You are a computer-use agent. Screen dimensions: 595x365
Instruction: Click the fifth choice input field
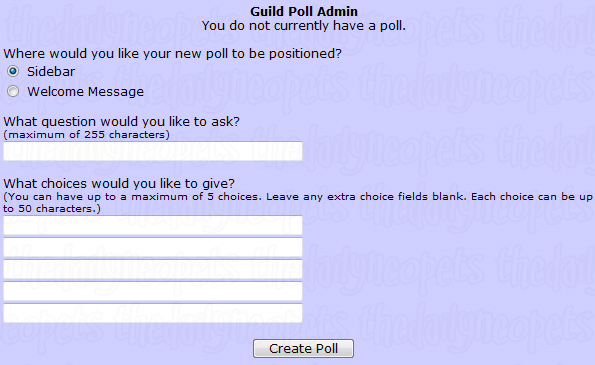(153, 313)
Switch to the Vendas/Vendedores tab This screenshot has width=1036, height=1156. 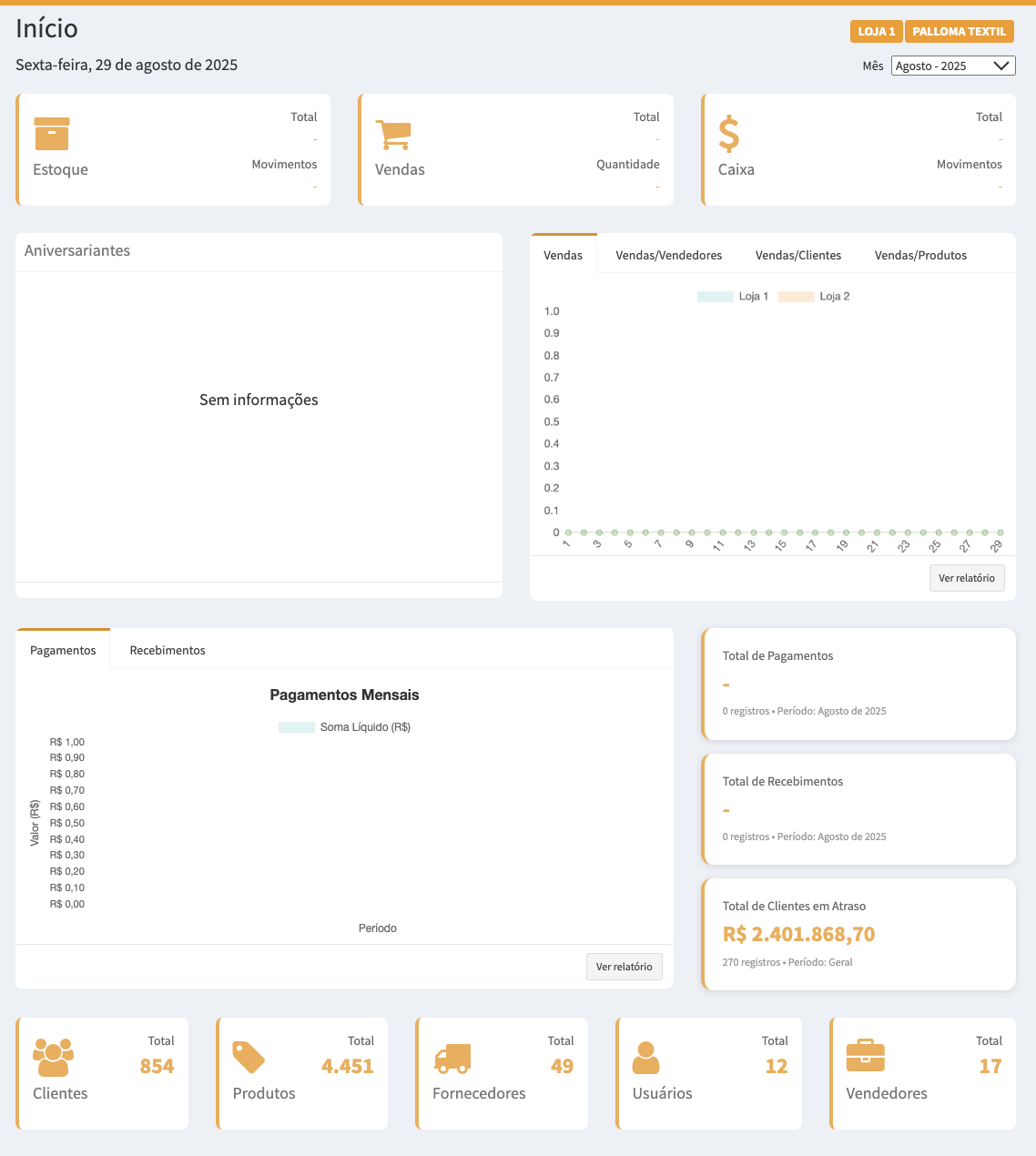click(668, 255)
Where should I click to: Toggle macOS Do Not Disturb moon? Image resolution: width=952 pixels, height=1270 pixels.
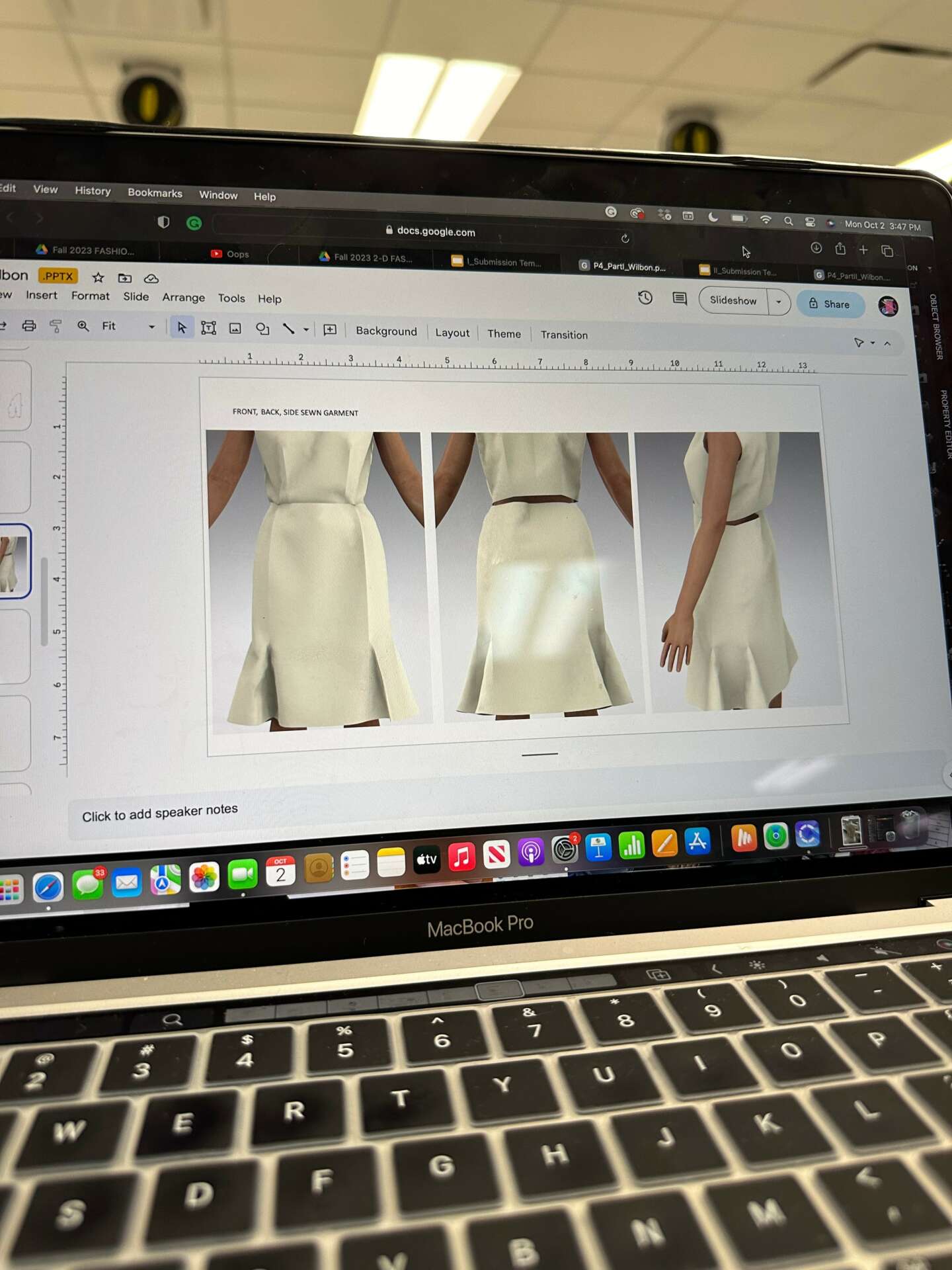point(713,217)
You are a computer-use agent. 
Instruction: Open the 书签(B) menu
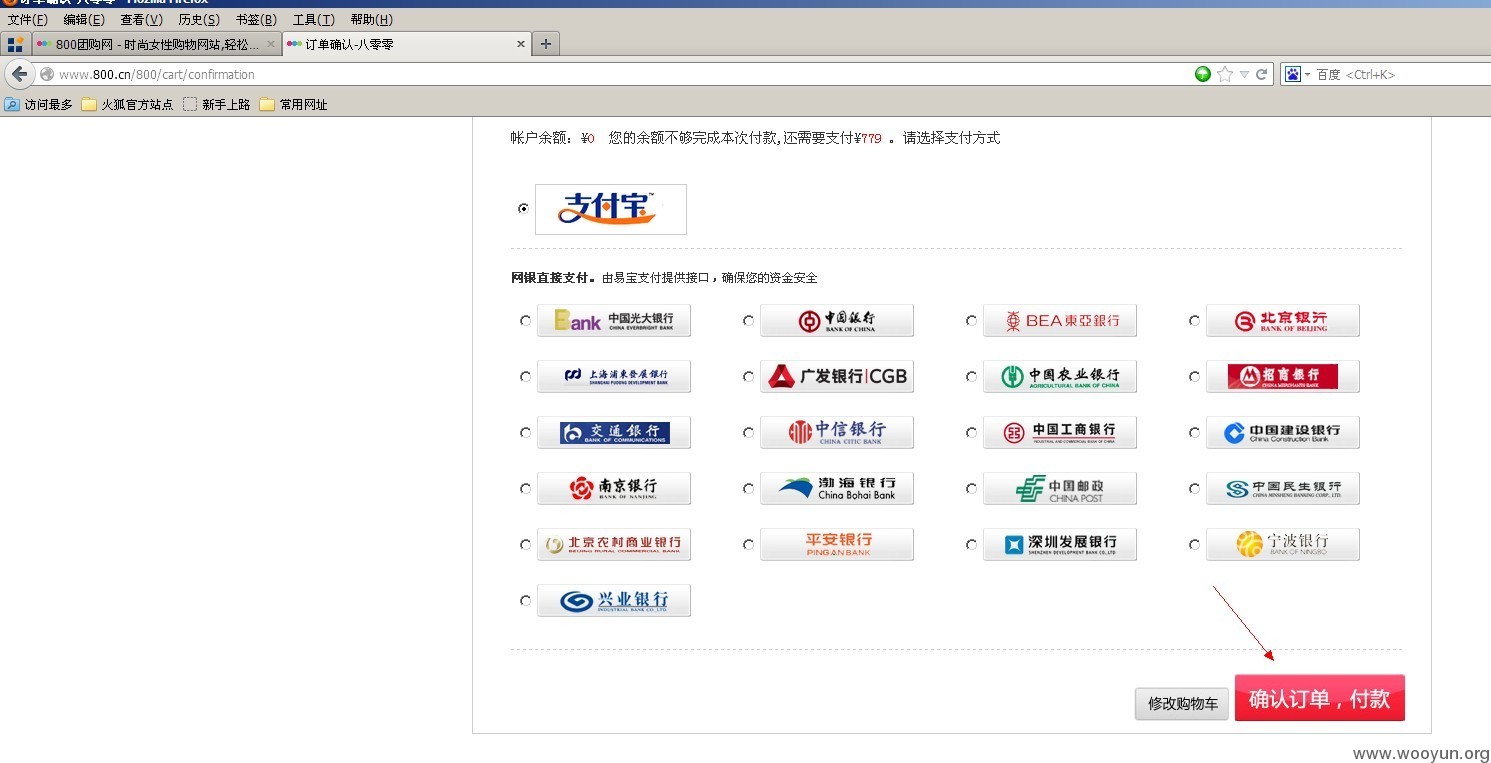pos(256,19)
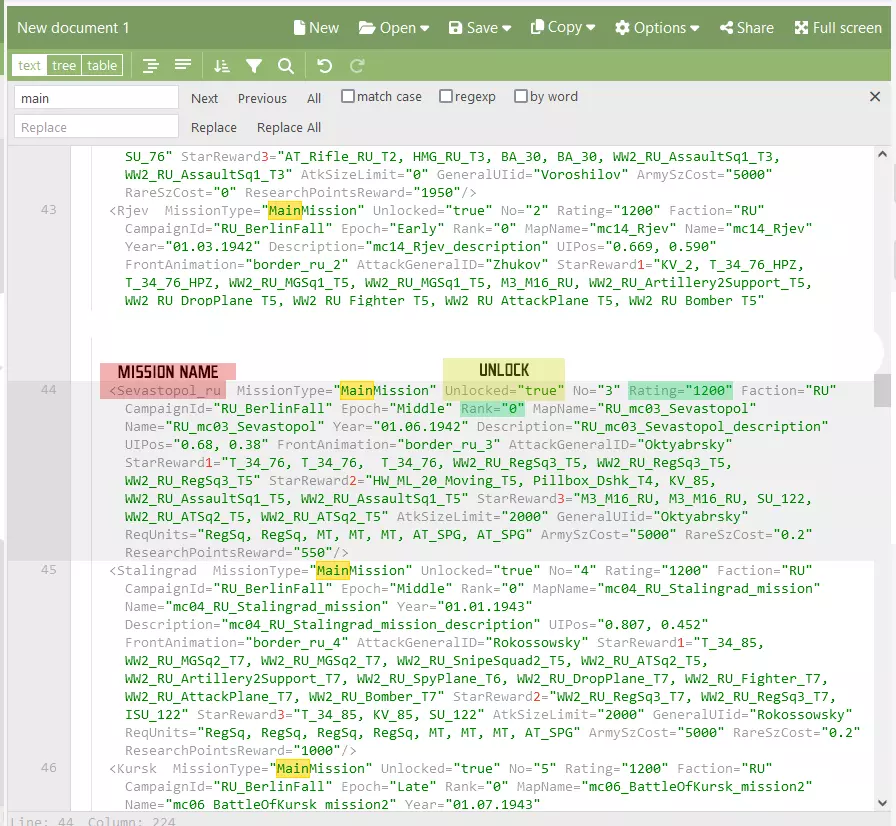Toggle the regexp checkbox
This screenshot has width=896, height=826.
(x=446, y=97)
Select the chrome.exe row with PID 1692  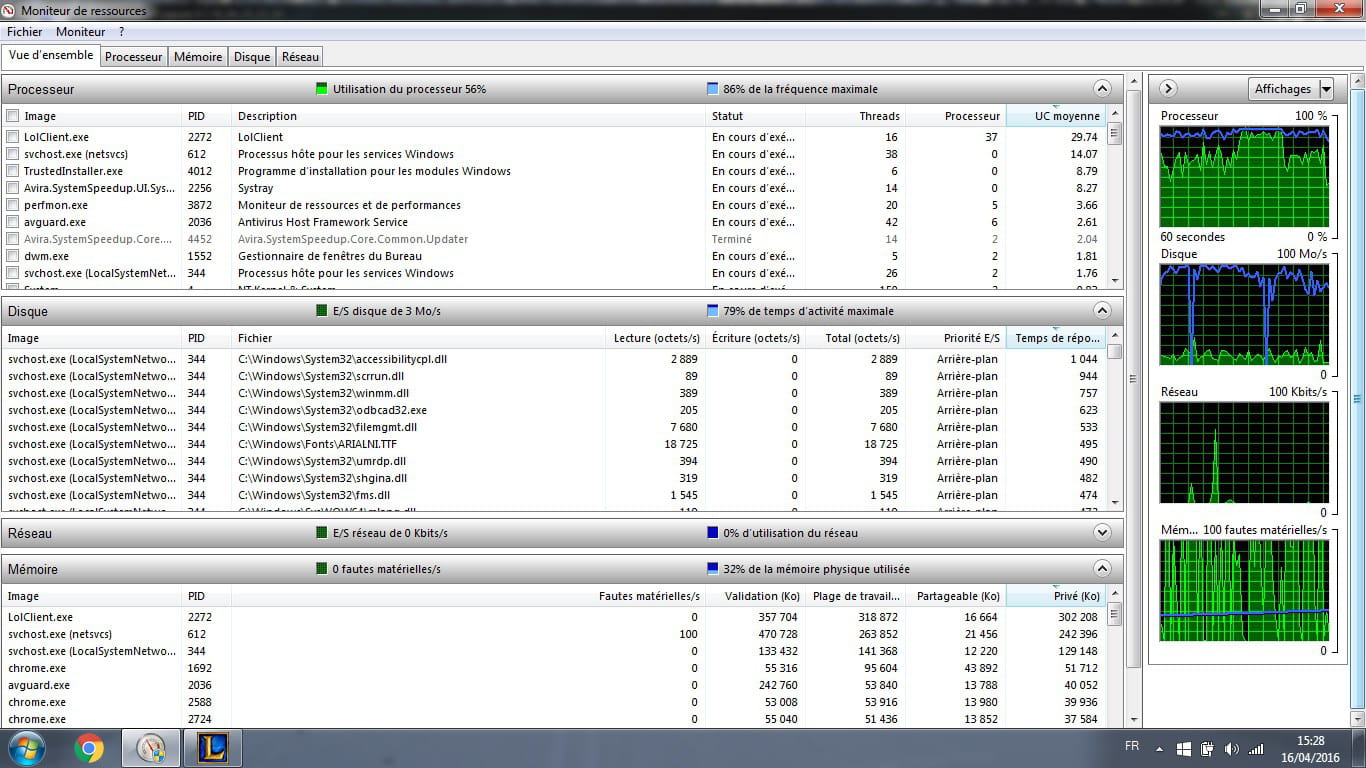click(x=37, y=668)
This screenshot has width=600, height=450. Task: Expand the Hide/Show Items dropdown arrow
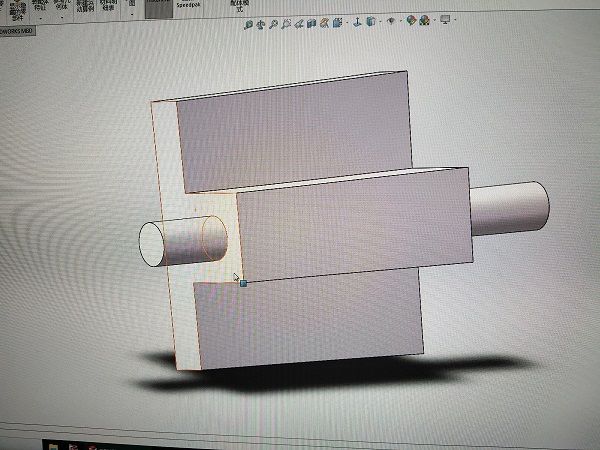pos(399,20)
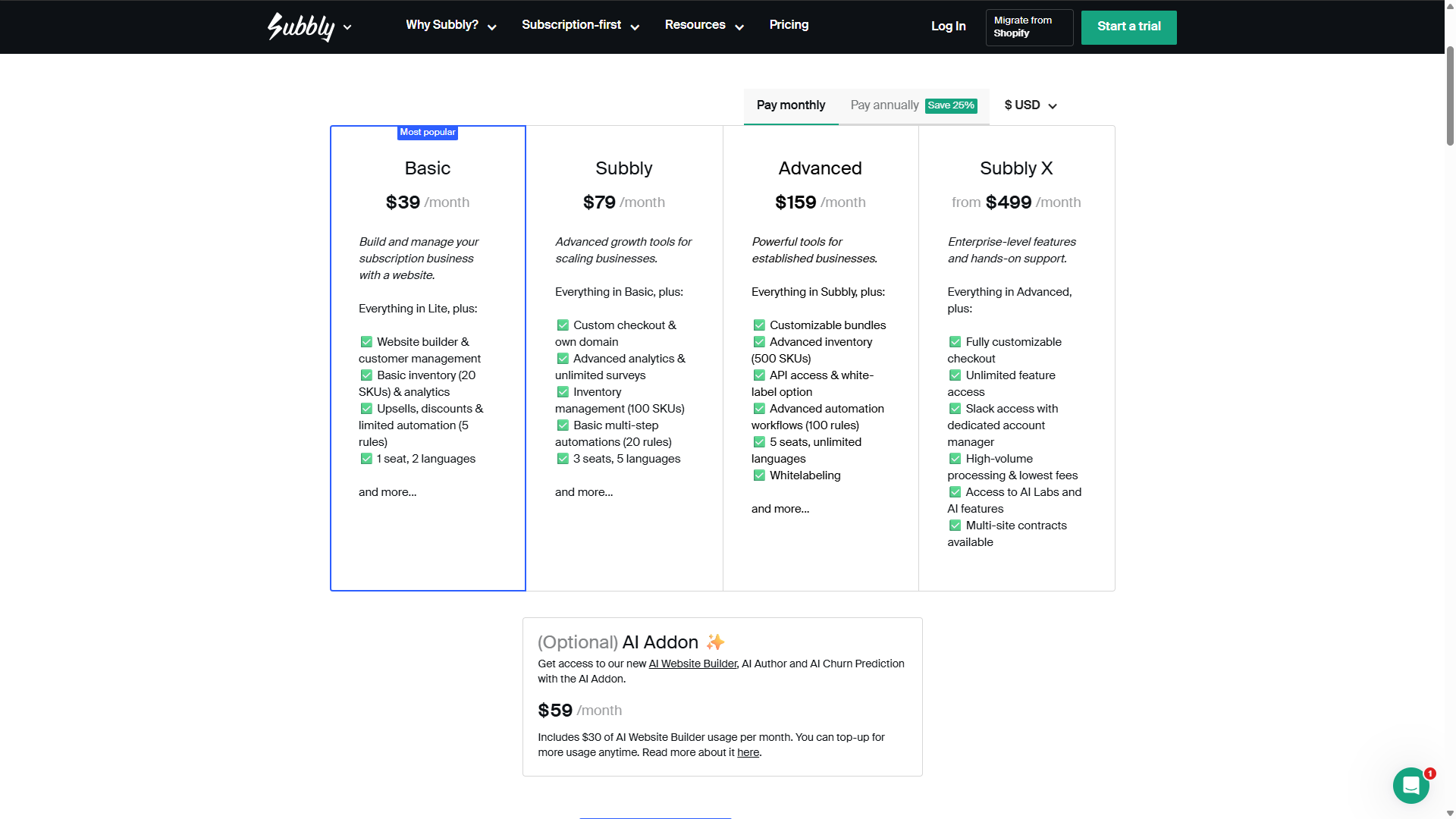Open the AI Website Builder link

(692, 664)
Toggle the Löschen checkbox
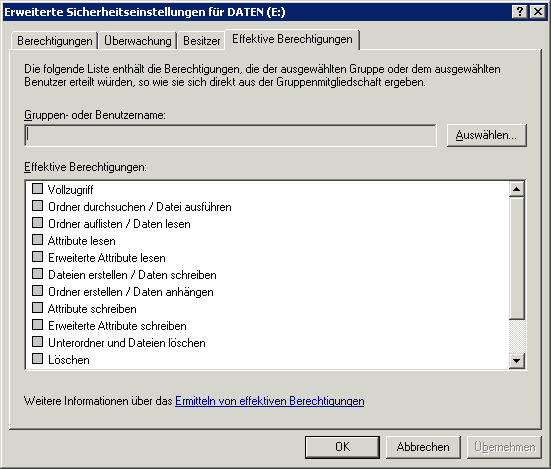This screenshot has width=551, height=469. [x=37, y=359]
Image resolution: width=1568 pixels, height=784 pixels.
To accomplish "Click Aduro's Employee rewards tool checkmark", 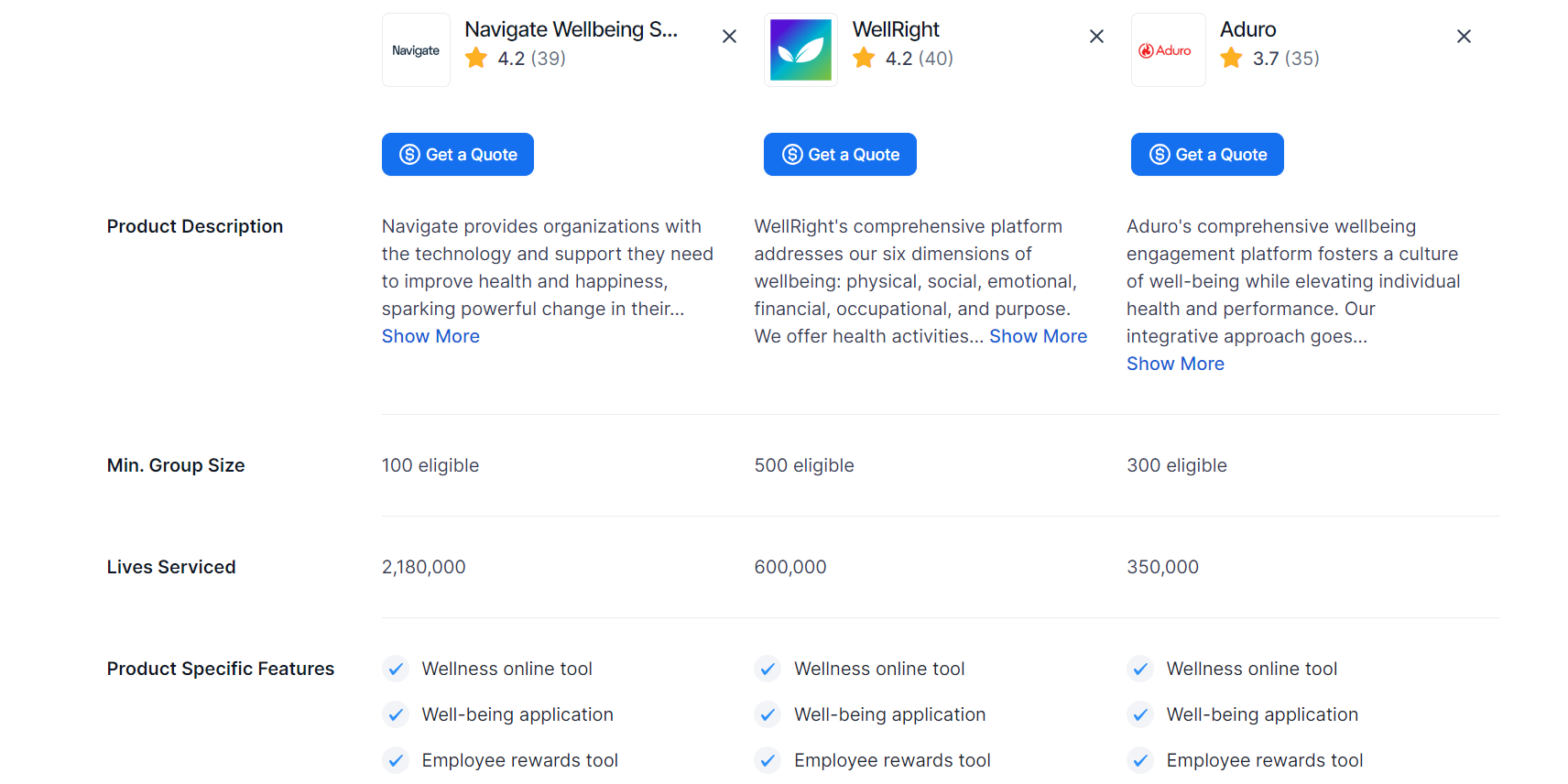I will (1140, 760).

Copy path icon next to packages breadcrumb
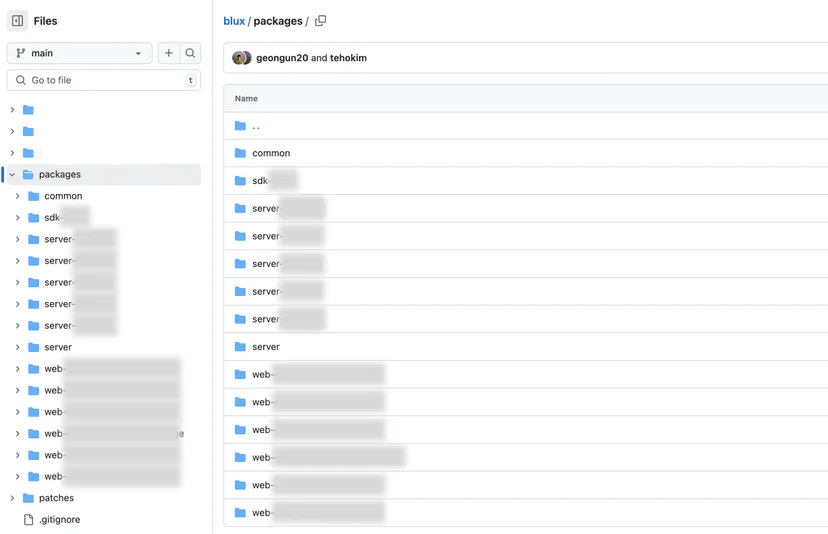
○ ○ ○ ○ ○
### WHAT TO DO
Please identify every line in the entries above that contains the word "resolution". Case counts.

### RESPONSE
Where should I click to: Toggle macOS Do Not Disturb moon? Image resolution: width=952 pixels, height=1270 pixels.
Image resolution: width=1568 pixels, height=784 pixels.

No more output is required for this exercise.